Running an always‑on agent burns compute and API tokens quickly. Reportedly, using a high‑end model like Claude Sonnet for sustained Agent workloads can cost hundreds of dollars a month at modest scale and exceed a thousand dollars if used as a 24/7 operator. OpenRouter usage has likewise ballooned, it has been reported, from tens of trillions of tokens per week to roughly double that as agents proliferate. Who captures that spend? Major AI API providers and cloud operators; ordinary users end up paying and carrying the operational risk.
Security warnings, exposed instances and malicious installers
The safety tradeoffs are stark. Microsoft’s security team has warned that OpenClaw behaves like “untrusted code with persistent credentials” and should not run on standard personal or enterprise workstations. It has been reported that Shodan detected more than a hundred thousand OpenClaw instances exposed on the public Internet with weak or no authentication, and Chinese cybersecurity firm Qi An Xin (奇安信) flagged a significant share of those within China. The Ministry of Industry and Information Technology (工信部) issued a risk alert because default gateway settings do not verify request origins — a single malicious click in a browser can reportedly hand an attacker full agent privileges.

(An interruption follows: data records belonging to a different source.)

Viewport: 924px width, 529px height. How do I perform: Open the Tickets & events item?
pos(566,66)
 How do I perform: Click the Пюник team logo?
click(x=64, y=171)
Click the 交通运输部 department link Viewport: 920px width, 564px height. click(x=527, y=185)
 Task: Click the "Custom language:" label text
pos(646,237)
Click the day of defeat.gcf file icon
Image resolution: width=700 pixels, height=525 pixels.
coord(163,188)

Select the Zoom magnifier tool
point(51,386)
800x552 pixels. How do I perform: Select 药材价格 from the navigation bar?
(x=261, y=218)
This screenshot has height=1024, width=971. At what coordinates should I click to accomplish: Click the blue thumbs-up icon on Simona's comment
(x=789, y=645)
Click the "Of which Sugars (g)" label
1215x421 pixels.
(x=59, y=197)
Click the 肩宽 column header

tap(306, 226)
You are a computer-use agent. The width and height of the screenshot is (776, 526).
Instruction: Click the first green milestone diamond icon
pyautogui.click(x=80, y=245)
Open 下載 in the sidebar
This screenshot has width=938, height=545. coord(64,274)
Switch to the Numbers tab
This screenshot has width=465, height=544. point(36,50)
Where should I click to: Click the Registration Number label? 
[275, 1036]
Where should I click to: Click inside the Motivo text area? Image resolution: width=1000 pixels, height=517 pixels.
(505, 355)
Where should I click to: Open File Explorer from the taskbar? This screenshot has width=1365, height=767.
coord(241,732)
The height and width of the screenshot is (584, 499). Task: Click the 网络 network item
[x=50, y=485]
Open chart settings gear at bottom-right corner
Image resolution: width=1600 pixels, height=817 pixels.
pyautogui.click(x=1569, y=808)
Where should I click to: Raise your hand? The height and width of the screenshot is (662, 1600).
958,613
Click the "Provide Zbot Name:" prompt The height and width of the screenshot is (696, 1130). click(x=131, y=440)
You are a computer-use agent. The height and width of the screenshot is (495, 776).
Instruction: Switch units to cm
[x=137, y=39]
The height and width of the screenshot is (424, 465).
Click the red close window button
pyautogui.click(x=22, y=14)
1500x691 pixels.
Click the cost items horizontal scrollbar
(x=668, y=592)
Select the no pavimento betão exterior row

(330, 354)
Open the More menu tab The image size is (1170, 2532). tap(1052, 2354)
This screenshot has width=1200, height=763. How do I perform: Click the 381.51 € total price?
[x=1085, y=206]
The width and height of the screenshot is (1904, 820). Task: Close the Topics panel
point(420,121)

Malicious supply‑chain activity has followed the craze. Security firm Huntress reported fake GitHub installers laced with Vidar infostealers and GhostSocks proxies, and researchers found about 12% of skills on the ClawHub plugin market contained malicious code that can siphon SSH keys, browser passwords and API keys. Even trusted employees are not immune: a Meta AI security lead reportedly had to physically unplug a machine after an agent began deleting emails and ignored repeated “STOP” commands because contextual compression had filtered a safety instruction out of memory.
What this means for users and policy
So what should non‑expert users do? Treat OpenClaw like a risky, high‑privilege service: isolate it on firewalled hardware or trusted cloud accounts, lock down credentials, and avoid blindly running community plugins. Analysts note that U.S.‑China technology tensions and export controls have nudged Chinese users toward cloud and second‑hand hardware choices, complicating procurement and risk profiles. And there’s a human cost too: beyond monetary burn, researchers warn of “AI brain overload” — productivity falls when workers juggle too many AI tools.
The Lobster frenzy is a familiar arc in AI: rapid fascination, then reckoning. It has been reported that a profitable ecosystem will form around convenience and managed services; the people most exposed, however, are ordinary users who pay for tokens, accept installers and bear systemic risk. Caution, basic IT hygiene and clearer vendor responsibilities are the immediate remedies — and for many, the simplest next step may be to uninstall.